Start of Dataset excerpts
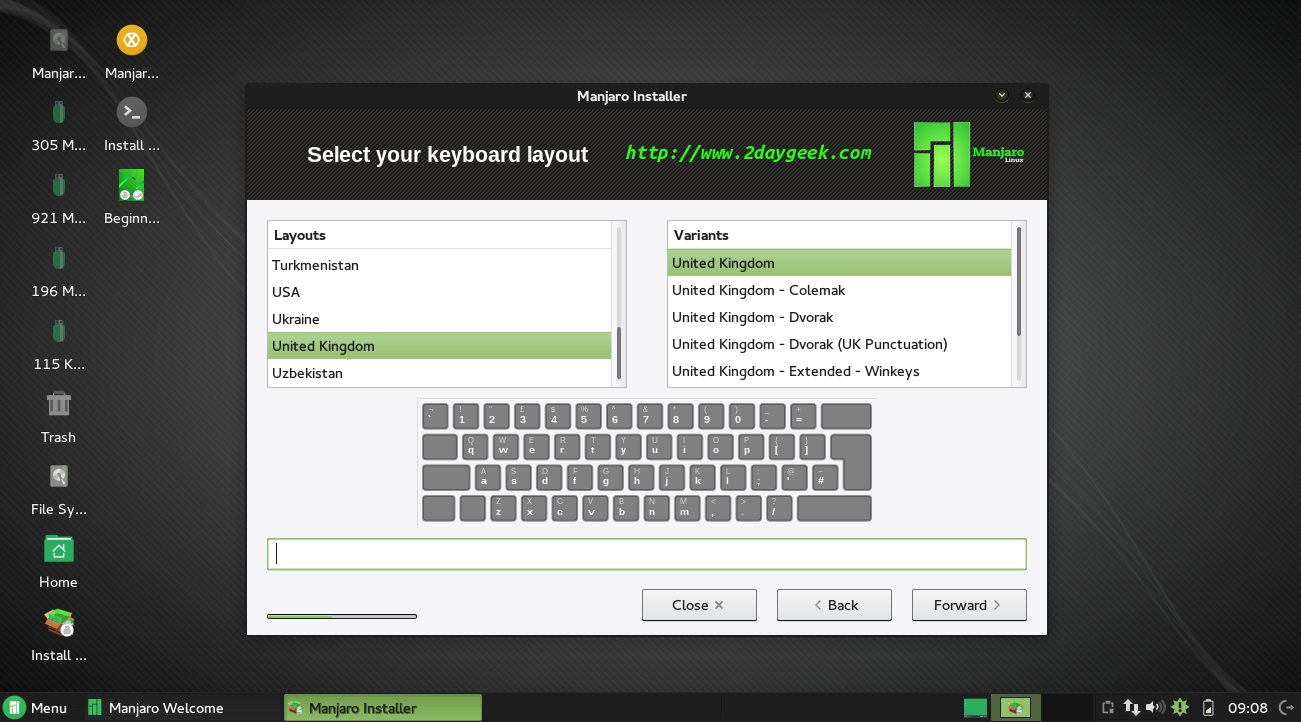Click the network connection tray icon
Image resolution: width=1301 pixels, height=722 pixels.
pyautogui.click(x=1132, y=708)
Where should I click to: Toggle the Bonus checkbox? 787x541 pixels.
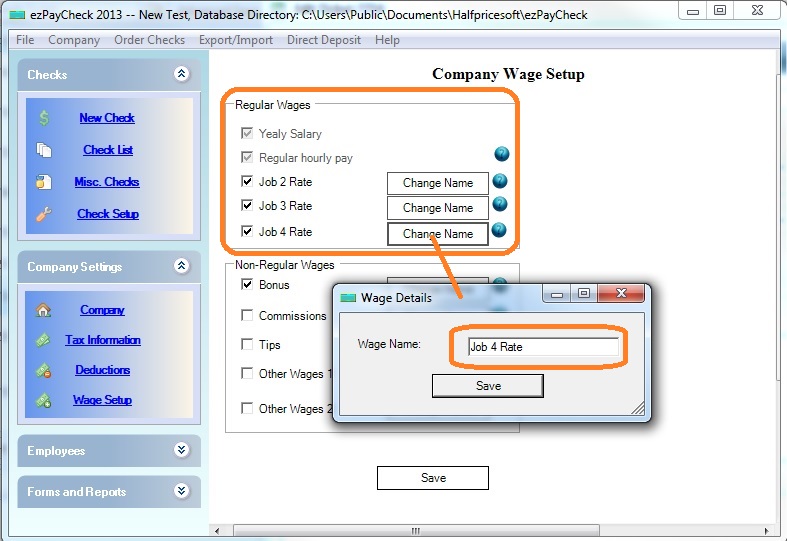pyautogui.click(x=247, y=284)
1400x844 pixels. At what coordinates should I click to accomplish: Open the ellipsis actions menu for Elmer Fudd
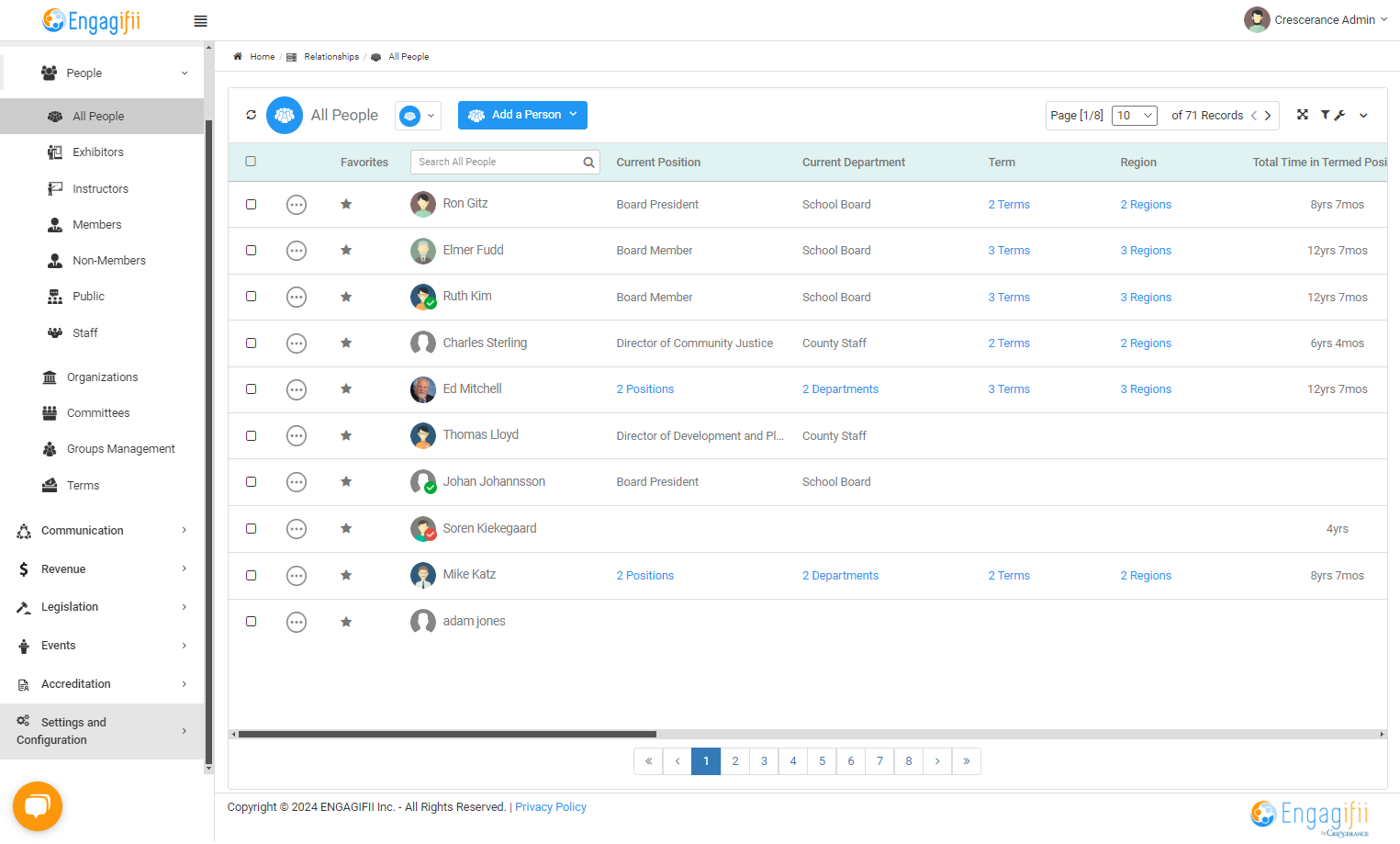click(x=297, y=251)
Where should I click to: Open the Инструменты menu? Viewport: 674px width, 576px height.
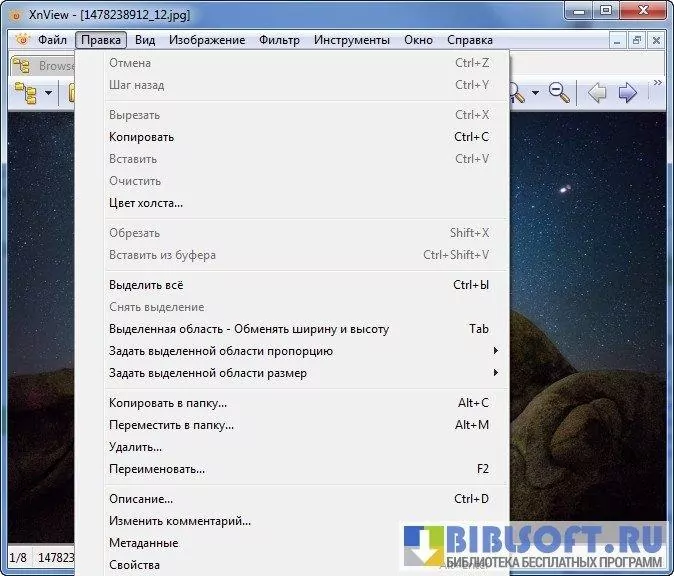pos(351,40)
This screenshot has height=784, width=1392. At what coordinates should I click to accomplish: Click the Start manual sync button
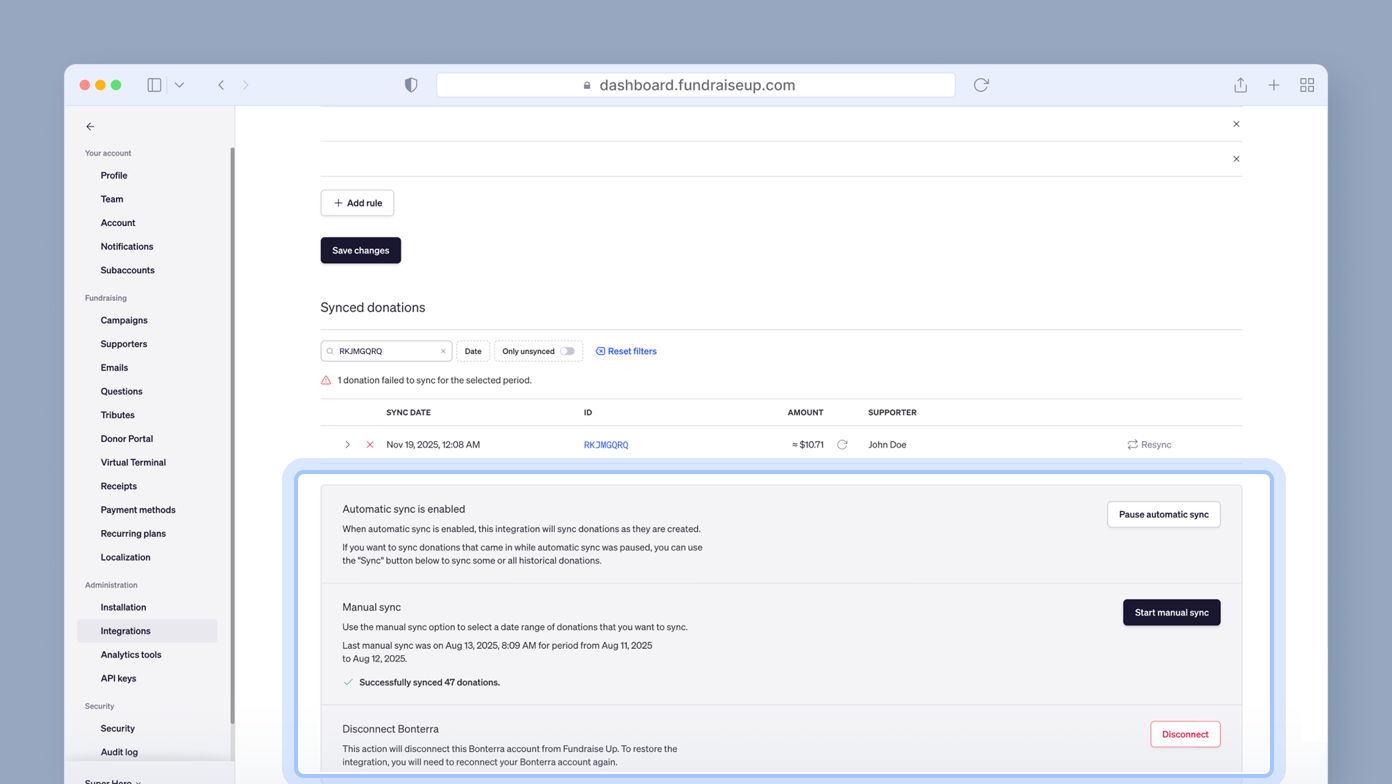tap(1171, 612)
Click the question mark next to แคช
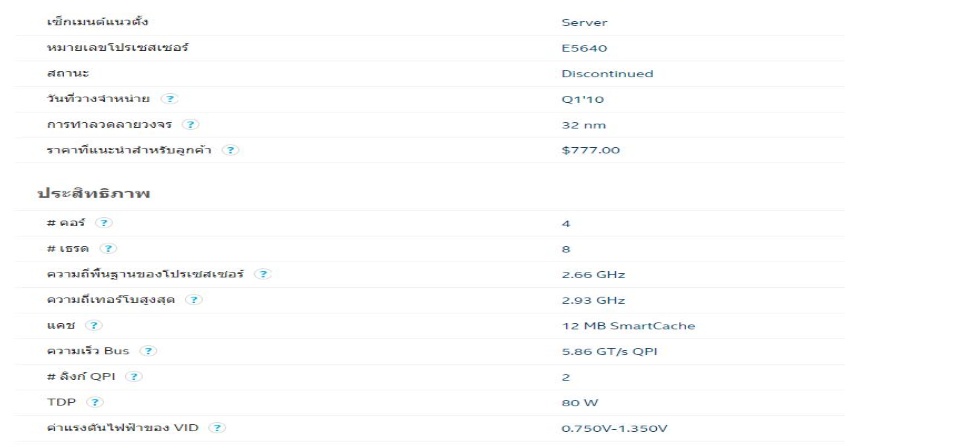 point(94,326)
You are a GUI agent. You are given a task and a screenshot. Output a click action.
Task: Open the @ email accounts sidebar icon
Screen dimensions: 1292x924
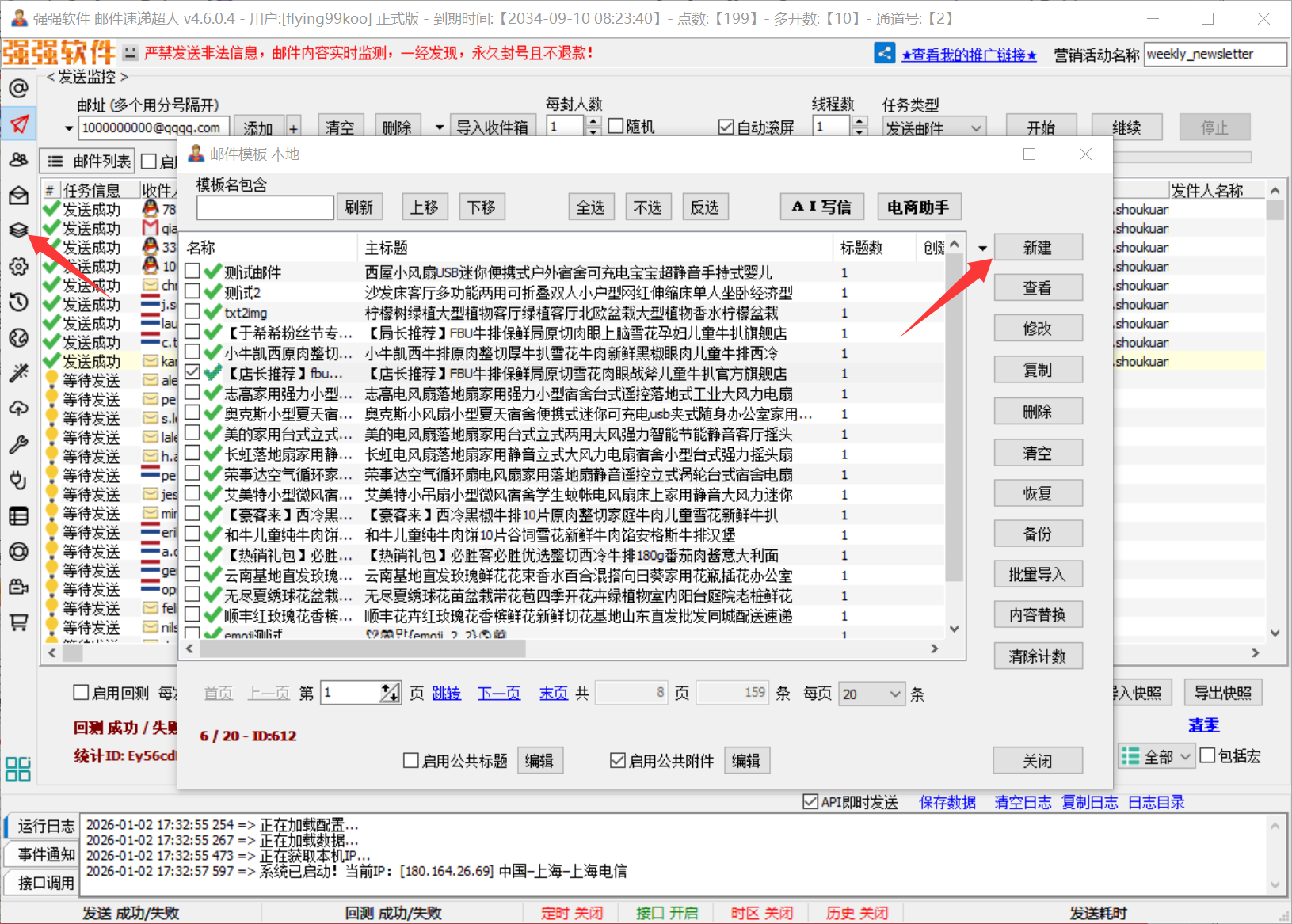[18, 88]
End of Dataset excerpts
Rewrite all the entries above as a numbered list with one line per item. Skip blank lines and leave out the pictures.

1. Click the network connection tray icon
2. Image resolution: width=1301 pixels, height=722 pixels.
3. pyautogui.click(x=1132, y=708)
4. Where should I click to: Toggle the Bonus checkbox? 787x541 pixels.
5. pyautogui.click(x=247, y=284)
6. 1400x844 pixels. At what coordinates should I click to accomplish: Open the ellipsis actions menu for Elmer Fudd
7. click(x=297, y=251)
8. Where should I click to: Open the Инструменты menu? Viewport: 674px width, 576px height.
9. pos(351,40)
10. This screenshot has height=784, width=1392. At what coordinates should I click to accomplish: Click the Start manual sync button
11. tap(1171, 612)
12. Click the question mark next to แคช
13.  point(94,326)
14. You are a GUI agent. You are given a task and a screenshot. Output a click action.
15. Task: Open the @ email accounts sidebar icon
16. Screen dimensions: 1292x924
17. [18, 88]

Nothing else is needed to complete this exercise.